[What is needed] Could you extract, word for word, everything from the line containing "Viewport: 1568px width, 749px height." down to the end of the rows below?

(Interface element rows)
----

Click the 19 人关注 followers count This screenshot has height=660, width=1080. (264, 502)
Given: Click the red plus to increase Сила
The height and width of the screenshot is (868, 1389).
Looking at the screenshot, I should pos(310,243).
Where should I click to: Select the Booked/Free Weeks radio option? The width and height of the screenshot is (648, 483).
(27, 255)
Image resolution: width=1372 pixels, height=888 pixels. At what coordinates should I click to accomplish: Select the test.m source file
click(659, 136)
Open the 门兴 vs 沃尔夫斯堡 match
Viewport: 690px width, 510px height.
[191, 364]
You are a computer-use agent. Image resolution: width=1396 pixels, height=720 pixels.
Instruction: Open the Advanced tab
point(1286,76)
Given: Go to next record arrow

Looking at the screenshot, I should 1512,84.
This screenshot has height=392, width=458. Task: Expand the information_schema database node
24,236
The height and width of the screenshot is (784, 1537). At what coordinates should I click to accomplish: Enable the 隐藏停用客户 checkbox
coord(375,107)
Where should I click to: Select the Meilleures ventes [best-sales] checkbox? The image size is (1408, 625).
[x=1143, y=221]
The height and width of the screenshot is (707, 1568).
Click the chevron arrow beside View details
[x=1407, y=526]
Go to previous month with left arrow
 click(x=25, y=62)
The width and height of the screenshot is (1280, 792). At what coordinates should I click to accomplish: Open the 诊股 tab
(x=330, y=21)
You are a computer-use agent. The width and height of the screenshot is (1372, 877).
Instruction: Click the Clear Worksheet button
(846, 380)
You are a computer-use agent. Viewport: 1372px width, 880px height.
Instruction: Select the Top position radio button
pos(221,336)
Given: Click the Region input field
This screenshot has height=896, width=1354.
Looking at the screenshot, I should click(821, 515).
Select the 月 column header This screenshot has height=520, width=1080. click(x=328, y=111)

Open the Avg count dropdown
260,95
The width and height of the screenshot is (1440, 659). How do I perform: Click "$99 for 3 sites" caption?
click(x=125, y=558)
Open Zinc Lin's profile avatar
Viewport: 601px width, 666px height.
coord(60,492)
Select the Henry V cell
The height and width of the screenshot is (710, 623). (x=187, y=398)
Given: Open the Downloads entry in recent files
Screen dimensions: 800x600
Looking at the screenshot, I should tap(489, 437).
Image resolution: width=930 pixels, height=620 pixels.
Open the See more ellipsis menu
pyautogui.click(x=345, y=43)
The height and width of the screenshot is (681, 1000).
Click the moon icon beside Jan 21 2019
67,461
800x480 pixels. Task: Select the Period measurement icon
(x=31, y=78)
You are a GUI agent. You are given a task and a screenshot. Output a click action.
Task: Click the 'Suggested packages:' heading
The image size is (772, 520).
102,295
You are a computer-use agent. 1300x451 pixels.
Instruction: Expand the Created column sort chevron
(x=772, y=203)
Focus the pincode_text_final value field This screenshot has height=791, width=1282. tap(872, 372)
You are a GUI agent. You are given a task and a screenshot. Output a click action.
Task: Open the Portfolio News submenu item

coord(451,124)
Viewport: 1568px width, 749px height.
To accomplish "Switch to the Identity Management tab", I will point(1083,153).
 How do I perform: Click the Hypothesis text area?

----

[Exercise output]
Viewport: 1568px width, 749px height.
To accomplish "Switch to the Identity Management tab", I will point(1083,153).
 How do I perform: Click the Hypothesis text area?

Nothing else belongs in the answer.